As a young man, America’s first president George Washington (1732–99) worked as a book salesman, once selling several hundred copies of a volume with the catchy title The American Savage: How He May Be Tamed by the Weapons of Civilisation.
LIBRARY MATTERS
There were many private collections of books from antiquity onwards, some housed in monasteries, others in stately homes or at the great universities. The Greek philosopher Aristotle boasted an impressive library and advised others on how to create their own. The first public library in Europe was established in Rome around 37 BC by Gaius Asinius Pollio, a contemporary of Julius Caesar and of the classical poets Virgil and Horace.
More than a millennium and a half later, in 1602, Sir Thomas Bod
ley founded the famous Bodleian Library at Oxford. In 1653, a prosperous Manchester textile merchant and banker, Humphrey Chetham, bequeathed to the city Chetham’s Library, the oldest public library in the English-speaking world. The British Museum library, later to be housed in the dome-shaped Reading Room on the same Bloomsbury site, opened its doors to the public in 1753.
The eighteenth century saw the introduction of the circulating library, which operated on the basis of an annual subscription from readers. Like public libraries today, subscribers could borrow books for a fixed period of time, with fines imposed for late returns or any loss or damage. Fuelled by the growing popularity of the novel, circulating libraries sprang up around the country, becoming a key feature of the cultural scene. Subscription figures reached their peak in the mid-1800s with improvements in road, rail and the postal service speeding up distribution of the latest titles.

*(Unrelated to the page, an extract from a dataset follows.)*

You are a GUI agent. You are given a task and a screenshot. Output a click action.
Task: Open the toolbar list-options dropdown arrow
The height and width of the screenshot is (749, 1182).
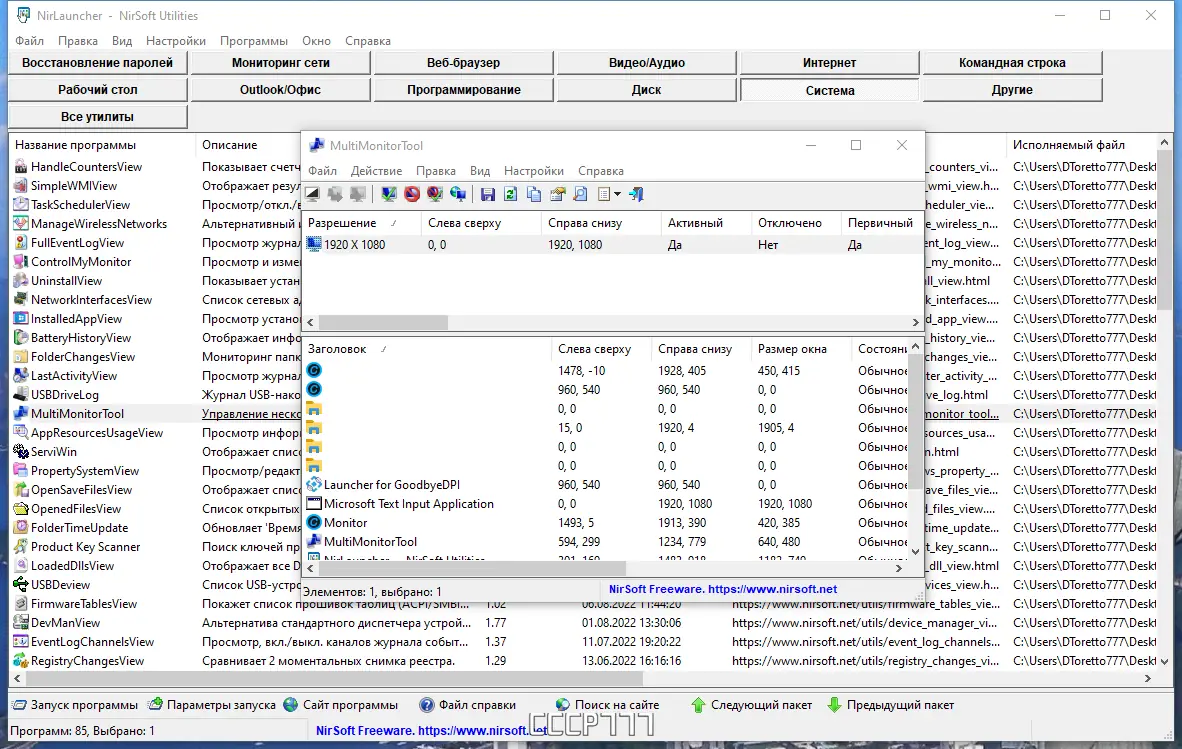617,194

The spread of literacy and thirst for knowledge created a demand among the less well-off for free access to books. An 1850 Act of Parliament gave local boroughs the power to establish a public library within their community. The Lancashire town of Salford’s Royal Museum and Public Library, opened in November 1850, was first off the blocks. The move spelled the end of the subscription library, though some would limp on until after the Second World War. For generations of dedicated readers, the local public library became the place to go.
BATTLE OF THE BOOKS
At the end of the seventeenth century, a fierce debate broke out among academics regarding the comparative merits of ancient and modern authors. Each side attracted vociferous support, though the Anglo-Irish satirist and poet Jonathan Swift (1667–1745) viewed the controversy with contempt. Swift, not known for suffering fools gladly, pitched in with a mock-heroic satire entitled The Battle of the Books (1704), which ridiculed the entire affair. In his sharply entertaining tale, books ancient and modern come to life and fight it out in London’s St James’s Library. The conflict is widened to include not just authors from the respective camps, but literary critics too. In an allegorical diversion to the main event, the bee is seen to represent the ‘ancients’ with the spider standing in for the ‘moderns’ (and the all-consuming critics). There is no definitive conclusion to the battle; Swift left it to the reader to decide which side comes out on top.